The marine pilot said that being a “very organized person” has helped him handle the stress of his job and the kitchen as he is able to methodically plan out the recipe in his mind. Being able to thrive under pressure came in particularly handy when cooking with Gordon, one of his culinary heroes.
The celebrity chef hosted this year’s Chef’s Table at his three Michelin-starred establishment – Restaurant Gordon Ramsay. Scott told PA that he “wasn’t nervous in the slightest” when he had to cook some of Ramsay’s classic dishes to impress a dining room of some of the country’s best chefs.
He said: “I was more about seizing the opportunity of cooking with one of my heroes, someone I really admire. There were not many nerves, you could feel the pressure, but I was really excited.”
The amateur chef said he tries to maintain his “up for anything” attitude when cooking as he feels “if you cook with a smile, then you’ll make lovely food”. His positive attitude helped him through the competition, which saw 44 other amateur cooks fight for the title across seven weeks of culinary challenges.
After being crowned, Scott said he felt “on top of the world” and that winning the prestigious cookery competition was “an absolute dream come true”. The newly-crowned champion now hopes to focus on his “true passion in life”, which is entering into the culinary world as he feels he has achieved his childhood dream of being in the merchant navy and is now ready for a new challenge.
He hopes his MasterChef title will aid that ambition. He explained: “I’d really love to open a restaurant and showcase my love of food, my passion with other people and my nostalgia which shines through all my dishes.”
The chef’s style is a fusion of French and Indian cuisine, inspired by his childhood road trips to France and his grandparents making him classic Punjabi dishes.
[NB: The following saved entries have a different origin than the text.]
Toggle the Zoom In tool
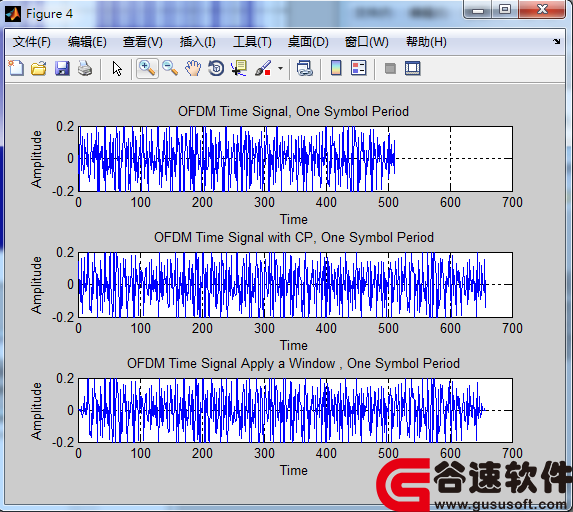 click(147, 68)
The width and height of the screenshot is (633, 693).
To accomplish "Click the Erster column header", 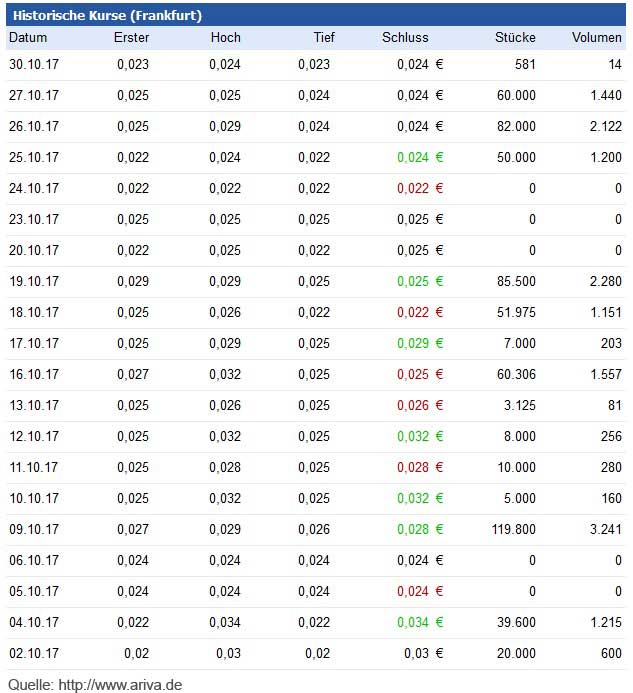I will (x=131, y=37).
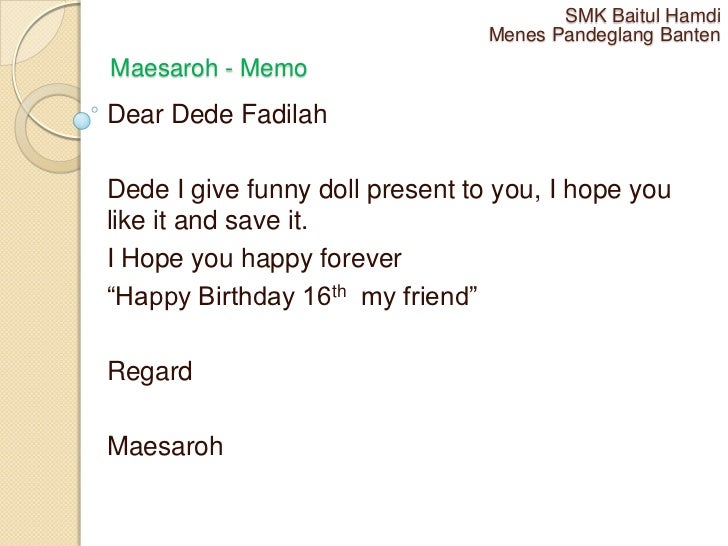Click the Maesaroh signature at bottom

(x=165, y=446)
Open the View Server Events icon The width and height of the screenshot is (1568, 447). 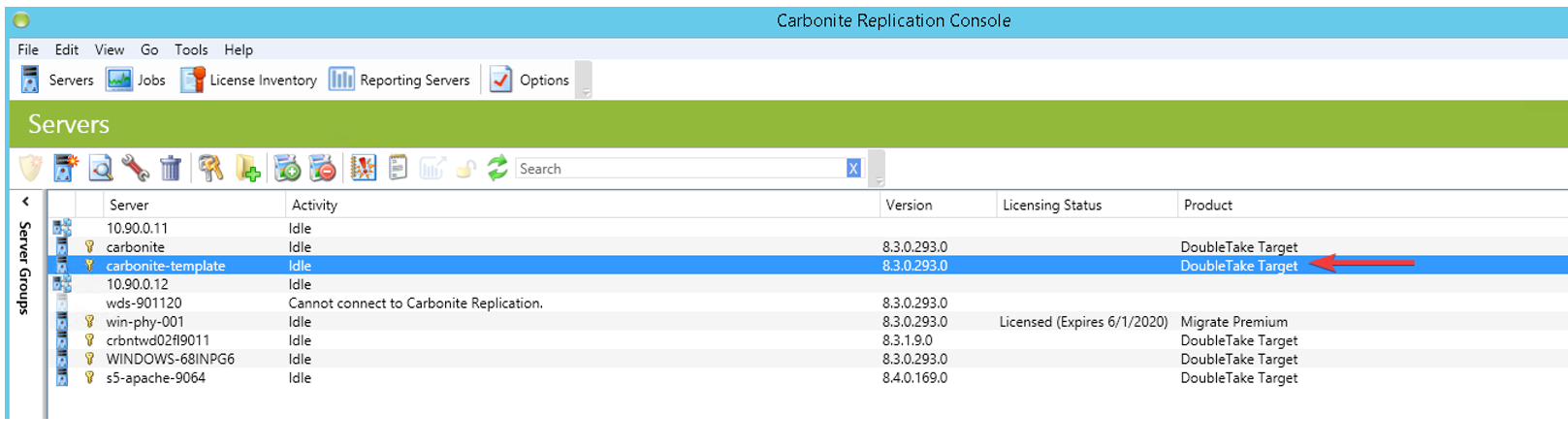[363, 169]
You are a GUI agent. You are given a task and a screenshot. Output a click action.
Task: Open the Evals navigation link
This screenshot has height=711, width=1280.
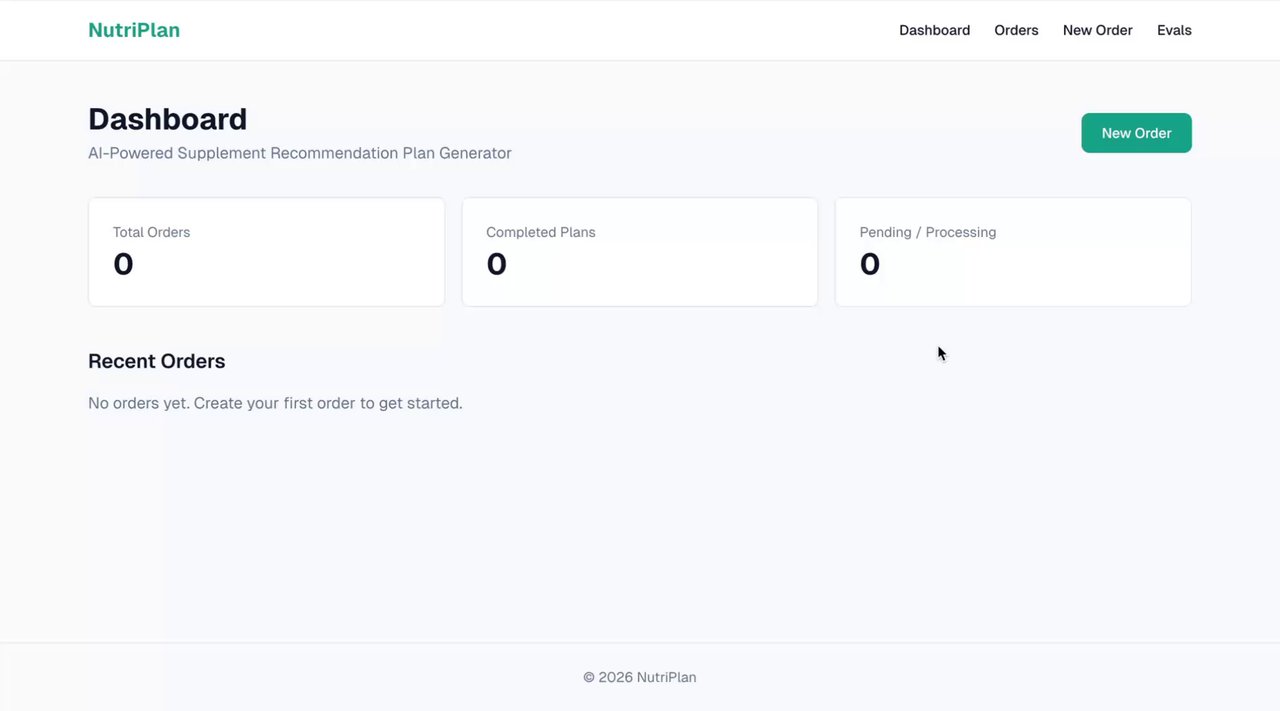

Reflecting on the rise of fusion cooking, Scott said he feels that MasterChef shows the “fantastic diversity” of cultures and cuisines available as Britain becomes more multicultural.
He also hopes the show highlights the importance of the hospitality world as he feels it was “decimated” during the Covid-19 pandemic. “Although we’re through the worst of it, I think it’s still having a massive effect on the whole industry as a whole. So, it’s great to promote the industry,” he added.